"Democracy is synonymous with liberty, and, today, Mexico lives in a true system of liberties," Fox said in the last Informe of his six-year term. "Today, democracy is the verb and the noun of national life."Is it just me, or does that sound like something Rove would say through W?
This from the recorded & rebroadcast version of Vicente Fox's Informe, the equivalent of the State of the Union address, which he failed to read in person, yesterday. Continuing antagonism in Mexico City regarding the recent election slowed Fox yesterday not just along the route to Congress--which he managed, though 20 minutes late, in his armored SUV motorcade--but also in the building itself, where a contingent of PRD and PT (Worker's Party) representatives harangued him:
Once inside the vestibule, however, the president stood down.
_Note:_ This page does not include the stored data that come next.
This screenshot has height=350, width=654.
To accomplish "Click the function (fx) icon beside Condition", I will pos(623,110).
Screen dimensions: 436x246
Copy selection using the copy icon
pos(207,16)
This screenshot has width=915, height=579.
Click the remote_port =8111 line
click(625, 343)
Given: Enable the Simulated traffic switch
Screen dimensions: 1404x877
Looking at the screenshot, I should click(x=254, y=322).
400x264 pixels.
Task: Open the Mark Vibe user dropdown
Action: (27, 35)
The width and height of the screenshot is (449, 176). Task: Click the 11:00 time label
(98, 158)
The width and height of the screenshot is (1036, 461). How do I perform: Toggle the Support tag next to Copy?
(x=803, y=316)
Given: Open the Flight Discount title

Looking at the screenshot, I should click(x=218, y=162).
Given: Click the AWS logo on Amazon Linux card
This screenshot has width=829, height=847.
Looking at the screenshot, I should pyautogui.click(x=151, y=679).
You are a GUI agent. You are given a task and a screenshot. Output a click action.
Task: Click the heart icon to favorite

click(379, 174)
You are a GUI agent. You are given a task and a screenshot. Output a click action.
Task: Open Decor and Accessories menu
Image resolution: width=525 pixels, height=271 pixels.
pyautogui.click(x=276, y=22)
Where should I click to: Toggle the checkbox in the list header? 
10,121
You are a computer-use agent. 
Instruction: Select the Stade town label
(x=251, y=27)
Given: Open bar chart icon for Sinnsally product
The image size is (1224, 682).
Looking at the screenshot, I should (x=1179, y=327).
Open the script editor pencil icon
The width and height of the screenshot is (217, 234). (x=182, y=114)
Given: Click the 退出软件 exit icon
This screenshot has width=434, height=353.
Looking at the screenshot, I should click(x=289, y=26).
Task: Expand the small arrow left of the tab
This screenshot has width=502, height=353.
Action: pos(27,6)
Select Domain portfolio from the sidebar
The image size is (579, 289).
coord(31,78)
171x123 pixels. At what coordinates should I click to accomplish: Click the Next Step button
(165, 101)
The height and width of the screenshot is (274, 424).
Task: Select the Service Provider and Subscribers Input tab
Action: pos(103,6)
Rather than challenge the opposition legislators on the stage, Fox bowed to the wishes of many congressmen even in his own party that he not further inflame the country's political conflict.What the linked Tribune article doesn't make clear is that this antagonism toward Fox isn't about the electoral tribunal or the demand for a recount (over which Fox has no official authority) but about infelicities during the election itself, in which Fox took part in his party's (PAN) attempts to cast Lopez Obrador as a Mexican version of Hugo Chavez, as regressive, as a "danger" to Mexico. Rules about campaigning in Mexico are really clear about the kinds of lies you can get away with telling about your opponent--and who can make such claims at all. The standing president isn't really supposed to take part in that and, the statistically valid demand for a full recount aside, lots of folks are just angry that PAN essentially ran a Rove-style campaign (well, it wasn't nearly so ugly as they get here in the States). Angry enough that they prevented the state of the union address for the first time in, oh, 180 years.
Maybe if Fox reminds everyone how free and democratic Mexico is, they'll just quietly return home?
Better still: Mexico needs to fabricate a serious threat, and fast. Here's one, off the top of my head: Islamofascist terrorists who hate Mexican freedom and lardy decadence are targeting legislative bodies.
Then they can go back to the security of total secrecy.